Id. at 926. It also expressly rejected the Commonwealth’s position that police
officers are “duty bound to seize and investigate the licensing status of every
individual who carries a concealed firearm in Pennsylvania.” Id. at 932
(cleaned up). The Court explained that it was overruling Robinson because
that “holding facially contravene[d] established law . . . , demand[ed] no
suspicion of criminal activity—let alone individualized suspicion—and
countenance[d] a sweeping and unjustified expansion of the authority of law
enforcement to seize persons upon the basis of conduct that, standing alone,
an officer cannot reasonably suspect to be criminal.” Hicks, supra at 947.

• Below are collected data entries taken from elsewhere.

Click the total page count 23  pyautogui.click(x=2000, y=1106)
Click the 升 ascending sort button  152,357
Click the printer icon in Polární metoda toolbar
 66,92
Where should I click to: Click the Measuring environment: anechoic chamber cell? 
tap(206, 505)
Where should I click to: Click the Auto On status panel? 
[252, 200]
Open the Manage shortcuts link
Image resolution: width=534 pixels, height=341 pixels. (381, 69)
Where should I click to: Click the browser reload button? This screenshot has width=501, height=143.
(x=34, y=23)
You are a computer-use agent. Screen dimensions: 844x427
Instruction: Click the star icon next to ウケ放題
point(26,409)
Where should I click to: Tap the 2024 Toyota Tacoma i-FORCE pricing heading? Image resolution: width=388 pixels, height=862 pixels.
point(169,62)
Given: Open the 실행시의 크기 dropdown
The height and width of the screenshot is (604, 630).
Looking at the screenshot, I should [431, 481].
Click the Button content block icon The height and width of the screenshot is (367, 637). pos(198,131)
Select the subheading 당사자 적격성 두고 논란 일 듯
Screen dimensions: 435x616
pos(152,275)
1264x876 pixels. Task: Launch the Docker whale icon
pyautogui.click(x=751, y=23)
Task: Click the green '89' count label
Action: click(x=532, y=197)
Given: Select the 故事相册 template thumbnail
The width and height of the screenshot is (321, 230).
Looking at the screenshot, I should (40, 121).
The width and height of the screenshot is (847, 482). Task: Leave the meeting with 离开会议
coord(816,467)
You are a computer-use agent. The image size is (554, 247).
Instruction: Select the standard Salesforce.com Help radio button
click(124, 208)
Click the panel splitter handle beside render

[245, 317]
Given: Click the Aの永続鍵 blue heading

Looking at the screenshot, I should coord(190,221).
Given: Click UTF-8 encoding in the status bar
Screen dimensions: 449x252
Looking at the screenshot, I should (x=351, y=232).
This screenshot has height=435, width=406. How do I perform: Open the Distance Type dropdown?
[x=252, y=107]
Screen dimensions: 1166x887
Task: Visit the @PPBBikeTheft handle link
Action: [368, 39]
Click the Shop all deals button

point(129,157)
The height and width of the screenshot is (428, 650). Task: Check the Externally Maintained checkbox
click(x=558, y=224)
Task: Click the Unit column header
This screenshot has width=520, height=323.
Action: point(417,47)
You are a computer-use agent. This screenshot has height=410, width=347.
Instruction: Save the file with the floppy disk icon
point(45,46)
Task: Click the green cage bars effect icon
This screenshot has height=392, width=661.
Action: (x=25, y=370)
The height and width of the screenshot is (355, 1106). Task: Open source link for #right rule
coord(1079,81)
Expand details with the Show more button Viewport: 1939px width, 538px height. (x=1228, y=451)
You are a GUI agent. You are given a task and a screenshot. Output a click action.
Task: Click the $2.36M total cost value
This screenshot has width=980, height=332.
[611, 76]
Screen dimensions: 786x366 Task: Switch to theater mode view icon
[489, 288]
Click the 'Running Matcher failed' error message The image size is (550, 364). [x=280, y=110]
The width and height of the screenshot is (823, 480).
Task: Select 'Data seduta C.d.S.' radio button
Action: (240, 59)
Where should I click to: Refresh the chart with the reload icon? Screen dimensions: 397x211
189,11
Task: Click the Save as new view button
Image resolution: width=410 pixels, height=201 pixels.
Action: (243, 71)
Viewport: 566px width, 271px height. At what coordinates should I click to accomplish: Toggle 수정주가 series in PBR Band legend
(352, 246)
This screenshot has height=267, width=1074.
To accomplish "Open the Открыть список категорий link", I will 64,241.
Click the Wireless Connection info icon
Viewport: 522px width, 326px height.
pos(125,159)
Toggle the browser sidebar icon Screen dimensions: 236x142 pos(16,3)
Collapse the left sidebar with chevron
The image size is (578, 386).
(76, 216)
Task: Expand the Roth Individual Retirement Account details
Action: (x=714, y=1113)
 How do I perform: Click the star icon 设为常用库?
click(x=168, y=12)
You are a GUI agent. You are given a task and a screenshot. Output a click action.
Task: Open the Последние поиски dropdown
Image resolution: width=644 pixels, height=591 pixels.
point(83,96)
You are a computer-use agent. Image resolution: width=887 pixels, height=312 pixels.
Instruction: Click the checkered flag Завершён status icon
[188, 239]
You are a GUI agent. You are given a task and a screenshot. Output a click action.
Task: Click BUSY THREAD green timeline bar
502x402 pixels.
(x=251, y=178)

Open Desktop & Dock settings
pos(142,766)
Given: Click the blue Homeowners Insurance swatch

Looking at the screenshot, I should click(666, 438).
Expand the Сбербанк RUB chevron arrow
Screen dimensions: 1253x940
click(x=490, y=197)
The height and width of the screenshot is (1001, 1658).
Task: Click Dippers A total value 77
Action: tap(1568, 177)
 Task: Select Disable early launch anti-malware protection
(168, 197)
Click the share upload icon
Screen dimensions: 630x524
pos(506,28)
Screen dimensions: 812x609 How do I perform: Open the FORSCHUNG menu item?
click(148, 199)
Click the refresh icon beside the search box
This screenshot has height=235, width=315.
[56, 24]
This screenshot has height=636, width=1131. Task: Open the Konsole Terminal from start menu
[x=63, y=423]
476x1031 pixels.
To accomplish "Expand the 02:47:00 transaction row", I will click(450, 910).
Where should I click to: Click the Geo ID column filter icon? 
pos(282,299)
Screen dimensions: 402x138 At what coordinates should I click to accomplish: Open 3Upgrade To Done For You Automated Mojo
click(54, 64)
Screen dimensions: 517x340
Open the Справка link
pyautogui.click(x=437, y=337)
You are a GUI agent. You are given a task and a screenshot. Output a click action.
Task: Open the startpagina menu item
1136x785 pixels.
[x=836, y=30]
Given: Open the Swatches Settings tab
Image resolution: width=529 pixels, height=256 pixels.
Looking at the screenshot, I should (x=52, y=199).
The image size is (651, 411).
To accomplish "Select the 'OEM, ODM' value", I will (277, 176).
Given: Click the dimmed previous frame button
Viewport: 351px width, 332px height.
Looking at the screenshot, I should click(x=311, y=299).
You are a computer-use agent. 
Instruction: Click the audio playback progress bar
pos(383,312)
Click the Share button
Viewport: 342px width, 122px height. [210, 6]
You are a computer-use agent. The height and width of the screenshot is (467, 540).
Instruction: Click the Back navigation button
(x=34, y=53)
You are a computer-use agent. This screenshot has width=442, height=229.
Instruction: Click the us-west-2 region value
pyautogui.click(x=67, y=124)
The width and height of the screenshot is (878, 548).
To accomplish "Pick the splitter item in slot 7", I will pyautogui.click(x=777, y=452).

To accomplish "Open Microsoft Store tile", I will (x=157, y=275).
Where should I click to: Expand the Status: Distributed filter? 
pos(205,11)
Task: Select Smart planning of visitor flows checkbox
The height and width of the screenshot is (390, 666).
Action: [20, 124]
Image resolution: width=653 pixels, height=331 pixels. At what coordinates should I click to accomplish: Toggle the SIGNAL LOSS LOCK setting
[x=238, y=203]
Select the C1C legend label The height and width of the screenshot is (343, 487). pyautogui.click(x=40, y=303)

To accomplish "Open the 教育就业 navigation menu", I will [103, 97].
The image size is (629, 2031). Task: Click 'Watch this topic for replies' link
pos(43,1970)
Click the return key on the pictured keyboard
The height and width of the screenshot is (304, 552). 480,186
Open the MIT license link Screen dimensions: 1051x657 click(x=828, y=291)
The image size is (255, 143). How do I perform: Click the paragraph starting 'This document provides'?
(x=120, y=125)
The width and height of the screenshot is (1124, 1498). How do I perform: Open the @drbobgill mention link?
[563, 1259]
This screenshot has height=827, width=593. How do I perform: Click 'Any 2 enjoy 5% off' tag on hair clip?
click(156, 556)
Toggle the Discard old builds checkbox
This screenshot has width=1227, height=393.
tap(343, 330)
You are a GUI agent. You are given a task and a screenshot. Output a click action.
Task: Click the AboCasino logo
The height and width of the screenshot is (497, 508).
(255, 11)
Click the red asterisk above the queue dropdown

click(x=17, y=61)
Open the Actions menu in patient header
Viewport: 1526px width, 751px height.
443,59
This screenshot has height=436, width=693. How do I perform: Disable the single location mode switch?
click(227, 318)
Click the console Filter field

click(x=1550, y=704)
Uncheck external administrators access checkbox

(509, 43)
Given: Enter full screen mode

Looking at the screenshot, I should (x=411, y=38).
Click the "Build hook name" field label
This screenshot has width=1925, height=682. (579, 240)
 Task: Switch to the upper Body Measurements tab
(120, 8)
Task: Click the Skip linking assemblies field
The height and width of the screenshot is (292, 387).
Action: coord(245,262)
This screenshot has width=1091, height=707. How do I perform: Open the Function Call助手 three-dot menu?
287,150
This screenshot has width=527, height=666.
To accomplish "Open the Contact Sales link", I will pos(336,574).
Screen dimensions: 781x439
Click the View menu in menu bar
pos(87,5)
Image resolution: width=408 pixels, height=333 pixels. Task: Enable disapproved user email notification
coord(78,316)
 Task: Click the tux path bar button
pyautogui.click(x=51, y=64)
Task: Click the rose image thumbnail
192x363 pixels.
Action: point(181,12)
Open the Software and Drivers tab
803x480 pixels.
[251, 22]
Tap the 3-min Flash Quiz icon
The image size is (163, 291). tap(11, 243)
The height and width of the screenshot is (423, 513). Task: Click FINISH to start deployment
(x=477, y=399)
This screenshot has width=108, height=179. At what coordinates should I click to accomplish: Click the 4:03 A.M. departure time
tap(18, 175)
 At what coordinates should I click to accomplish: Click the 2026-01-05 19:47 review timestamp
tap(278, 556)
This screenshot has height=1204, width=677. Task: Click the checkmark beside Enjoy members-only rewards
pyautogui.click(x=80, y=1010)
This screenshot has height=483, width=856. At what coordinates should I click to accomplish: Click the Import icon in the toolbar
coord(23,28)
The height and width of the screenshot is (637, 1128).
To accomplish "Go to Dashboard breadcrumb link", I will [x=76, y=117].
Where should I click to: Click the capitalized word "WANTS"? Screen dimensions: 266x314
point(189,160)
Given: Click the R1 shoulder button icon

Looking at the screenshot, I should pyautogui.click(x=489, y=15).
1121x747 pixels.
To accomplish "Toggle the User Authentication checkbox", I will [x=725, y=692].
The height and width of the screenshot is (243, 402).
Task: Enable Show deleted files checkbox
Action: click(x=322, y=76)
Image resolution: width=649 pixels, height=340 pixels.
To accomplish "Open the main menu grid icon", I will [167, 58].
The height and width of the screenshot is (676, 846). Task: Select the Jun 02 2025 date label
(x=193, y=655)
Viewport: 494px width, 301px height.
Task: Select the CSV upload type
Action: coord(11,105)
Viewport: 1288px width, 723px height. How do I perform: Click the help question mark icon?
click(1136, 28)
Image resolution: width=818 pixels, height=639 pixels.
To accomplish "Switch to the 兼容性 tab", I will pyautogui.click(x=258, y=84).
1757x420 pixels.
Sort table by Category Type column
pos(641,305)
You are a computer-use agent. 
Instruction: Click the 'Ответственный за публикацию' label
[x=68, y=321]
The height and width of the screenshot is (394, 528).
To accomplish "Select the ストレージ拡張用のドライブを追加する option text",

Subsequently, this Court decided Commonwealth v. Malloy, 257 A.3d
142 (Pa.Super. 2021). In Malloy, an officer stopped a vehicle based upon
the improper placement of a license plate. Malloy was a passenger in the
vehicle. When asked for identification, he produced a lanyard, which the
officer associated with an individual working as an armed security guard, and
therefore the officer asked whether he had a firearm. Malloy responded
affirmatively that the firearm was located on his hip. For safety, the officer
asked him to exit the vehicle so he could secure the firearm, and then asked
him for his firearms credentials. During the ensuing fifteen to twenty minutes,
the officer conducted various checks with local detectives and the
Pennsylvania State Police to determine whether Malloy had a valid license to
carry. He was arrested after they determined that he did not. Id. at 145-46.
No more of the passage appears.